Output exactly the lines below, starting with the line that has "Screen dimensions: 265x168" and going on through the line that has "Launch Firefox from", both included, and no other lines.

■ **Stored items**
--- START ---

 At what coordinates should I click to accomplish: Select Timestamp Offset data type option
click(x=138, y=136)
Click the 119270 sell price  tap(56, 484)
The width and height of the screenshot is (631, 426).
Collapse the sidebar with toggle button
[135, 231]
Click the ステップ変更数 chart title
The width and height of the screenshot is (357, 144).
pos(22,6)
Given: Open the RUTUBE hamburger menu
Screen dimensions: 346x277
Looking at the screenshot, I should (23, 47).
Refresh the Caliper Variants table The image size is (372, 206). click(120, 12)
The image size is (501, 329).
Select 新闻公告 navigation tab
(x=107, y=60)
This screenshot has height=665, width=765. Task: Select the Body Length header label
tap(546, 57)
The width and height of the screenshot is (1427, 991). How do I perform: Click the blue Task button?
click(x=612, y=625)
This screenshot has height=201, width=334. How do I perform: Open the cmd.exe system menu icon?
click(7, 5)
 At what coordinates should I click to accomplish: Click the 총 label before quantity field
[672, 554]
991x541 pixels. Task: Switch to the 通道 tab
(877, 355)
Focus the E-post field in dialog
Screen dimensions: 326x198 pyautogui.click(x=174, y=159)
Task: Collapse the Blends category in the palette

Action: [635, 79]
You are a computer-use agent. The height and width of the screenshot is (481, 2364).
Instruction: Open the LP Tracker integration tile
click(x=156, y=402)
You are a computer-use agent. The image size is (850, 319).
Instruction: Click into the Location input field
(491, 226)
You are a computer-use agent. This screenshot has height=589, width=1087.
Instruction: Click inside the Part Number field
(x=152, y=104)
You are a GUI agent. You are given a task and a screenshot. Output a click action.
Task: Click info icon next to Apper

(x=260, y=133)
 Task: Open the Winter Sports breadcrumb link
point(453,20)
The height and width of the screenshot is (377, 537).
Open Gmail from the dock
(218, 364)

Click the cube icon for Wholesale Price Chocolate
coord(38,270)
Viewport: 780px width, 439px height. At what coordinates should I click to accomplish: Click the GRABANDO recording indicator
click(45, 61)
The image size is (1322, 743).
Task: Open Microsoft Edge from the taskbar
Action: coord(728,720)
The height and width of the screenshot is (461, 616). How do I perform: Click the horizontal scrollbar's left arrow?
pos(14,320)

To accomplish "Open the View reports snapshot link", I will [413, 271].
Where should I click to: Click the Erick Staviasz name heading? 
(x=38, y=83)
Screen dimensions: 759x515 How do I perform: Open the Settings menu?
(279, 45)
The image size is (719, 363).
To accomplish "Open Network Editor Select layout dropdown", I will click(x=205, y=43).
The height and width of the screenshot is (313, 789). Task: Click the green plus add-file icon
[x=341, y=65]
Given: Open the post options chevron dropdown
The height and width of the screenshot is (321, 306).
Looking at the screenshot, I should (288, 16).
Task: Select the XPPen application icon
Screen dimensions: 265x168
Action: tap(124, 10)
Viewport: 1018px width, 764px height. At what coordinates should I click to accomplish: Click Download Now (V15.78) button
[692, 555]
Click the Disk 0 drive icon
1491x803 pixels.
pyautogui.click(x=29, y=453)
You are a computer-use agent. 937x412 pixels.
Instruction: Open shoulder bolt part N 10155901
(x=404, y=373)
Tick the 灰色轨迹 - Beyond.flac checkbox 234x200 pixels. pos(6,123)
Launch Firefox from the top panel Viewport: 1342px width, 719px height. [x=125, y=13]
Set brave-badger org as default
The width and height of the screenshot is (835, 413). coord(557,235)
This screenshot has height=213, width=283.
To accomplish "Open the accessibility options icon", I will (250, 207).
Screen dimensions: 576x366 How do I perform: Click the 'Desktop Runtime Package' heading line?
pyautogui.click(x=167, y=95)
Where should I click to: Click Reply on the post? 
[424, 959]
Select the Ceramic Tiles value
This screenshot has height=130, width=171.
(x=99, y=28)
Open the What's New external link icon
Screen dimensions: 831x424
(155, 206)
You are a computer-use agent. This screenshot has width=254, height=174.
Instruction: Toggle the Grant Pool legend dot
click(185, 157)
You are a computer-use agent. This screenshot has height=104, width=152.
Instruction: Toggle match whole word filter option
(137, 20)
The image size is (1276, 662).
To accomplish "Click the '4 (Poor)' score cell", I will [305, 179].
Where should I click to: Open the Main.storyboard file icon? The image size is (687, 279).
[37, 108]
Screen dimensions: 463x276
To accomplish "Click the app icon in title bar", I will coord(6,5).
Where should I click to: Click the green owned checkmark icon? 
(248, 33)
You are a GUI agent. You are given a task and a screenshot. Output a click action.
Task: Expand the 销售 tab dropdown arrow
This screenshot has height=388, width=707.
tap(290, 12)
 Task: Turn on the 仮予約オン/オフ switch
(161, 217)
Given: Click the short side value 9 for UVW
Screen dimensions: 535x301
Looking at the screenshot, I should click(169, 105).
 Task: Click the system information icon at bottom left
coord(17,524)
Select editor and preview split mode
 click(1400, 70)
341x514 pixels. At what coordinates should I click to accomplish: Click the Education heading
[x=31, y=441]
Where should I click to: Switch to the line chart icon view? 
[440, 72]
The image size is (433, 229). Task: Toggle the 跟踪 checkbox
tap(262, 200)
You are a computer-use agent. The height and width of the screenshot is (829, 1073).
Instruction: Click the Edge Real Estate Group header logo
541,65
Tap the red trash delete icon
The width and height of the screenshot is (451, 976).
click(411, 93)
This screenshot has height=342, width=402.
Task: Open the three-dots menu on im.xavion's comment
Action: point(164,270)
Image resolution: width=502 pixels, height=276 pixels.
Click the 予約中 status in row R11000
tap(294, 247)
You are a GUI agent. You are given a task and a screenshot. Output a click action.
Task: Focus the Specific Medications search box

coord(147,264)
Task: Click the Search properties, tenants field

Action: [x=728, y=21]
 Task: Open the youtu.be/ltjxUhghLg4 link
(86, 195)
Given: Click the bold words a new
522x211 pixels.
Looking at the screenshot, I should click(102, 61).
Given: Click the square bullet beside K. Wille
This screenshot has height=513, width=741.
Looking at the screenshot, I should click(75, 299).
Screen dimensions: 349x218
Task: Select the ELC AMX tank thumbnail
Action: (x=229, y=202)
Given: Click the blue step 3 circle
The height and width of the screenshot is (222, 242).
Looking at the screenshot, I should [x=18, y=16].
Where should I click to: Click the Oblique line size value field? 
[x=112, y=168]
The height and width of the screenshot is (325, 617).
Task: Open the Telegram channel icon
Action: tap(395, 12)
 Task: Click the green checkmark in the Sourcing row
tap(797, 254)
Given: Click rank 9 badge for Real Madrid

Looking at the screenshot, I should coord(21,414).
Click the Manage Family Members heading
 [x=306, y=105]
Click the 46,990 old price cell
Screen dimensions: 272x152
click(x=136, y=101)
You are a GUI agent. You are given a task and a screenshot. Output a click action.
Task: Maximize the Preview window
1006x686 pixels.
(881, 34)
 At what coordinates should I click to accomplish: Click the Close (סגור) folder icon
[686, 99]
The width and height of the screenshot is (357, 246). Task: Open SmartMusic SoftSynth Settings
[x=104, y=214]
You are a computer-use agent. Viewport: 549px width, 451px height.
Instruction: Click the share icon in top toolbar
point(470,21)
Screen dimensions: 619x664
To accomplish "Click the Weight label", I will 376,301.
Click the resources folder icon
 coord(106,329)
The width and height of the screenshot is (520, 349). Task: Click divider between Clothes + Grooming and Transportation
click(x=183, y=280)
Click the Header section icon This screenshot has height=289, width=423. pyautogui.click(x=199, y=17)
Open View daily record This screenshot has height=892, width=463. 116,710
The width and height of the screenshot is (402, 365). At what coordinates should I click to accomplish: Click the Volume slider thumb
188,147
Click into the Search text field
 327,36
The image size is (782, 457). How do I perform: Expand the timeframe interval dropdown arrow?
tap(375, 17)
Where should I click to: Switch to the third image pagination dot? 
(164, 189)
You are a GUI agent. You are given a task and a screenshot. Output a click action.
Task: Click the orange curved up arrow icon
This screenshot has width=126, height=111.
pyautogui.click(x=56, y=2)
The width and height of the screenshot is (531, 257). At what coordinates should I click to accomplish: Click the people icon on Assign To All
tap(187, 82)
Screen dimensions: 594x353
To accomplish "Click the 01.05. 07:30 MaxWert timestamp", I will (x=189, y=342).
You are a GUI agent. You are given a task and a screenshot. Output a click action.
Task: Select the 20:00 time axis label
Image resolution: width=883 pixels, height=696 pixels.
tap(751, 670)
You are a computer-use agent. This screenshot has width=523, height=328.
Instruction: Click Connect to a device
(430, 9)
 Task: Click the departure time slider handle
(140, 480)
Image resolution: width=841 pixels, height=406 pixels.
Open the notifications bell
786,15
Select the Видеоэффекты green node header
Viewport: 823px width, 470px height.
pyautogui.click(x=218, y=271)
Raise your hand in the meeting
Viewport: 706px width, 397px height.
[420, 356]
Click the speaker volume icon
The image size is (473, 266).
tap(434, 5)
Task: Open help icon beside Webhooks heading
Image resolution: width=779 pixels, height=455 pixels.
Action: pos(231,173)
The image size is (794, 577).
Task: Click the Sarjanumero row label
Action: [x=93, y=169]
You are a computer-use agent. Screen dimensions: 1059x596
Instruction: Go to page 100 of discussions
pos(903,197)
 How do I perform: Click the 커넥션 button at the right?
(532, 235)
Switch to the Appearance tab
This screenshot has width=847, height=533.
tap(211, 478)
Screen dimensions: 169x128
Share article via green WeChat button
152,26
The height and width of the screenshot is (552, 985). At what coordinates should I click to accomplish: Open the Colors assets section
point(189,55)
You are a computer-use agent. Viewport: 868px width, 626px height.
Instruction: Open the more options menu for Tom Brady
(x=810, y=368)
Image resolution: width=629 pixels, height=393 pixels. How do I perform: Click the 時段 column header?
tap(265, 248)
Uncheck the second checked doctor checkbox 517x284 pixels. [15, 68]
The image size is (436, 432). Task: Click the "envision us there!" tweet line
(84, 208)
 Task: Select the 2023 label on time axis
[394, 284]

--- END ---

■ **SOLUTION**
Screen dimensions: 265x168
Action: tap(124, 10)
Viewport: 1018px width, 764px height. At what coordinates should I click to accomplish: Click Download Now (V15.78) button
[692, 555]
Click the Disk 0 drive icon
1491x803 pixels.
pyautogui.click(x=29, y=453)
You are a computer-use agent. 937x412 pixels.
Instruction: Open shoulder bolt part N 10155901
(x=404, y=373)
Tick the 灰色轨迹 - Beyond.flac checkbox 234x200 pixels. pos(6,123)
Launch Firefox from the top panel Viewport: 1342px width, 719px height. [x=125, y=13]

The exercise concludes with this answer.